Diffuse interstitial lung disease (DILD):

  • Eliminate pulmonary infection (intracellular pathogens, Pneumocystis, viruses) and cardiogenic involvement by history, clinic, thoracic TDM, peripheral microbiological specimens, echocardiography and bronchoalveolar lavage (cytology and microbiology) when possible.

  • Eliminate drug- or environment-associated toxicity, carcinomatous lymphangitis, connective tissue disease and granulomatosis by the analysis of history, extrapulmonary signs, HD-thoracic TDM, BAL cytology, and immunological investigations before concluding an idiopathic cause. Multidisciplinary discussion is necessary before lung biopsy.

  • Non-invasive ventilation is rarely effective, but can help in carrying out BAL. Invasive ventilation must be protective.

  • Antibiotic treatment (consider anti-intracellular pathogens, Pneumocystis) is usually prescribed before microbiological results.

  • Corticotherapy has poor efficacy outside connective tissue diseases, granulomatosis, eosinophilic pneumonia, histiocytosis and cryptogenic organising pneumonia.

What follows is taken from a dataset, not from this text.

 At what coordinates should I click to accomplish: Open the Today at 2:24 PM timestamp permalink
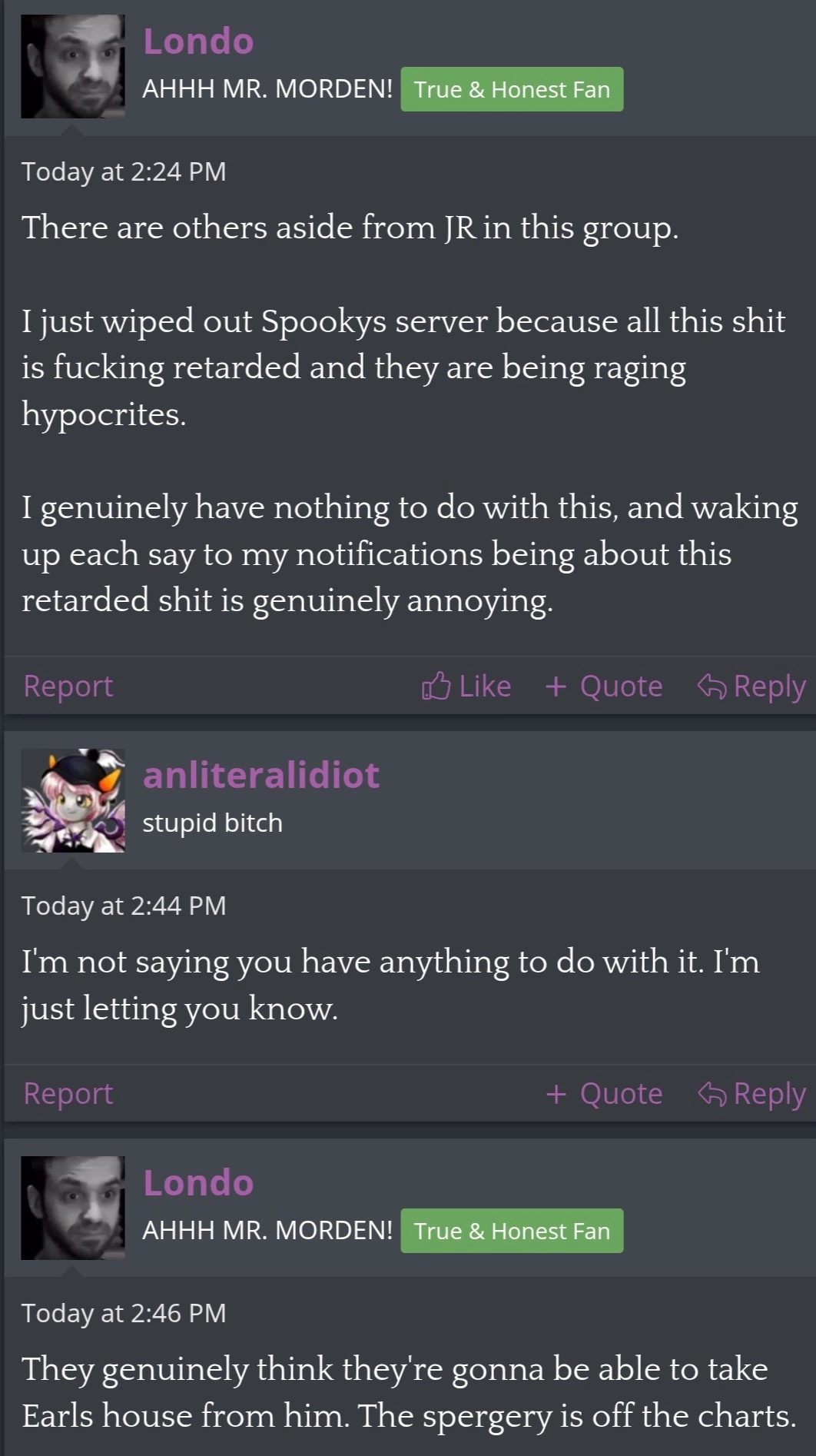124,171
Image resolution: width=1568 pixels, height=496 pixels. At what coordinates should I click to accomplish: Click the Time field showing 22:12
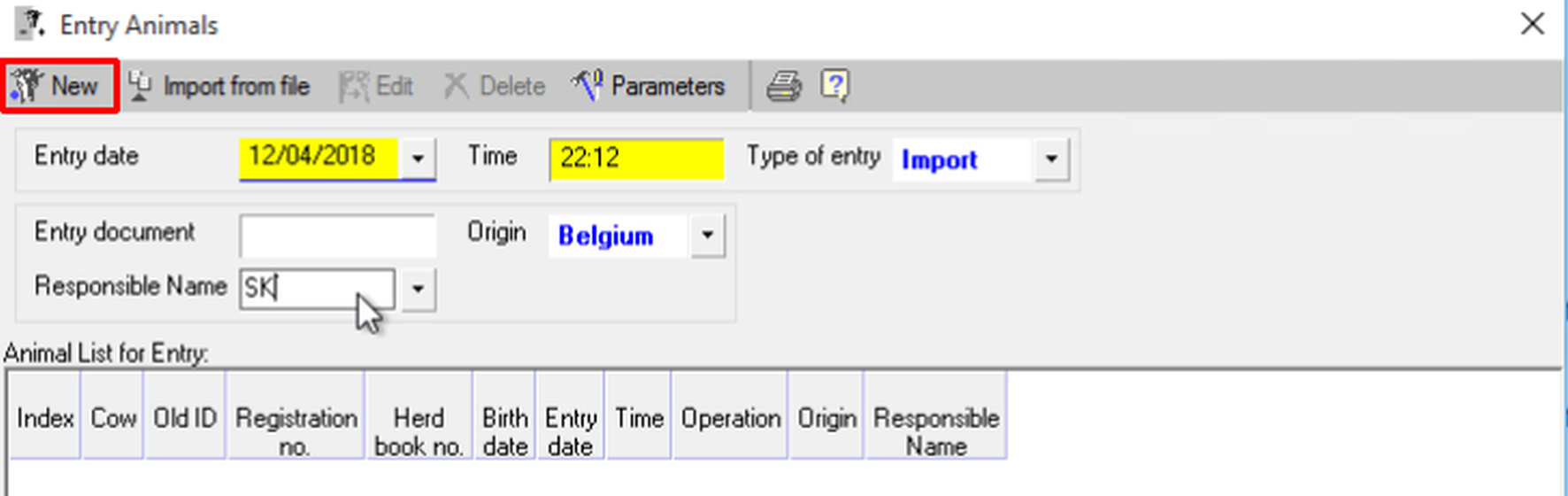pos(636,159)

  • The prognosis is extremely poor in patients with established pulmonary fibrosis.

Introduction

Diffuse interstitial lung disease (DILD) is a heterogeneous group of lung disorders characterised histologically by diffuse inflammation and fibrosis affecting predominantly, but not exclusively, the pulmonary interstitium. Pulmonary fibrosis is a progressive feature of many lung disorders and more than 200 diseases can present in the form of DILD [1]. Several types can be distinguished: (i) idiopathic DILD [2]; (ii) DILD of known cause; and (iii) DILD associated with connective tissue disease or granulomatosis [1]. Figure 1 summarises the main types of DILD. Faced with a clinico-radiological picture of DILD compatible with pulmonary fibrosis, the main problem is to identify the aetiologies accessible to curative treatment. The therapeutic (e.g. anti-infective agents vs. corticotherapy) and prognostic (e.g. high probability of recovery from an infectious cause vs. terminal progression of idiopathic pulmonary fibrosis (IPF)) implications require rigorous diagnostic and therapeutic approaches which are usually invasive (bronchoalveolar lavage, lung biopsy).

Fig. 1
figure 1

Classification of diffuse interstitial lung disease (DILD) (according to the American Thoracic Society—European Respiratory Society)

Diagnostic Strategy

Principal Diffuse Interstitial Lung Diseases of Interest to the Intensivist

The most frequently encountered DILDs in intensive care, except for cardiogenic oedema, are: infectious DILD (pneumocystosis, intracellular bacteria, viruses, tuberculosis), IPF, non-specific interstitial lung disease (NSILD, which should lead to investigations for connective tissue disease), neoplastic DILD, DILD associated with connective tissue disease or granulomatosis, drug-associated and toxic DILD, and acute interstitial lung disease. Tables 1 and 2 show the main characteristics of idiopathic DILD and DILD associated with connective tissue disease. Lung disease with intra-alveolar haemorrhage is not discussed in this chapter (Goodpasture, Churg-Strauss syndrome, Wegener, microscopic polyangiitis). For the intensivist, acute respiratory failure (ARF) in relation to DILD may present as one of two clinical scenarios: (i) previously known DILD. The patient is admitted with ARF, sometimes in the context of chronic restrictive respiratory failure. An aggravating factor should be investigated (heart disease, pulmonary embolus, pneumothorax, infection, drug toxicity) before concluding that it is an exacerbation of the known lung disease. This is a diagnosis of exclusion; (ii) previously unknown DILD. The diagnostic process is focused on identifying the aetiology of DILD.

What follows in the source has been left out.